A Formula 1 Grand Prix is generally a three-day event. The weekend kicks-off with circuit walk and media madness on Thursday, which is a precursor to the Grand Prix. Then comes Day 1, with two sessions of free practice, 90 minutes each. On Day 2, you have the third free practice session which is 60 minutes long, followed by a qualifying session. The race takes place on day 3 and is typically 2 hours long.
Over four days, the F1 drivers are put under the media scrutiny, with their every move recorded, broadcasted and commented upon. There are multiple interviews every day, fan interactions and sponsor commitments. All these are over and above the rigours of ensuring the car is set up and ready for the race.
On Thursday, the day begins with the drivers and their entourage taking a stroll down the circuit. This helps them get a feel for the shape, surface and conditions of the circuit. Next, the constructors send out their team principals first to face the music from the media. The day ends with the driver pairings put under the media scanner.
Free Practice (FP):
Fridays are frantic for the teams. Constructors are working hard to ensure that the cars are re-assembled and good to go for the first free practice session. During this session, drivers go out and try to understand the twists and turns of the circuit. They are also looking to ensure they get the braking points right.
It is also an initial test of the setup of the car. Every circuit is different. Some require low downforce, some require high downforce, some are power heavy, some depend on how quick the car is in the corners. Some examples are Monaco and Singapore, which are both high downforce circuits.
Monza is a high-speed circuit with very quick straights and fast corners. Hungary, on the other hand, is probably the slowest circuit on the calendar. Bahrain is a real test of tyre management with drivers facing high tyre degradation. Meanwhile, Japan and Silverstone (UK) are high power circuits. Cars need to be set up differently at each circuit to cope with their challenges.
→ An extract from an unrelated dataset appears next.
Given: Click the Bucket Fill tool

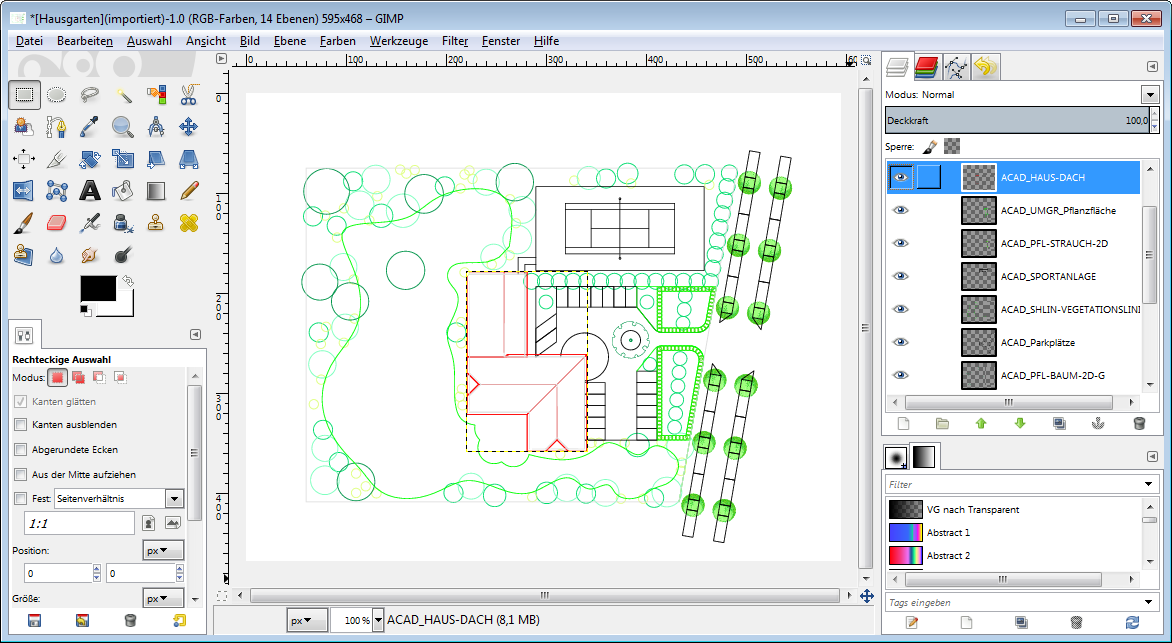Looking at the screenshot, I should [123, 190].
Friday’s free practice sessions end up being about optimising the set up of the car. Most of the data collected before Friday will be from wind tunnel and design offices. This is simulation data, collected by the teams running experiments during the offseason while building their F1 cars. Some teams start from scratch every year while others look to make incremental gains year-on-year to improve their cars.
This data forms the starting point in terms of the car set up for teams before FP1. As you progress through the day, driver feedback helps optimize the lap time. Almost always, the lap time for the first and last flying lap of Friday is a couple of seconds apart. This is because the drivers provide feedback to their teams on what is working and what is not. This feedback is converted into action items and incorporated into the car as a part of its continuous improvement.
These gains can be explained by several factors. Continuous running on the circuit improves the grip on the braking zones. This is called track evolution. Sustained improvements in the car and in driving lead to sustained gains throughout the day. Each driver also looks at the gains made by their competitors to set the direction for their car evolution as well.
At the end of these free practice sessions, the aim of the team and the driver is to understand the optimal set up required to maximize the output of the car during the race. Thus the free practice sessions, although not very entertaining to watch, already give a hint about the driver and team who will have a good race as well as the drivers who might struggle.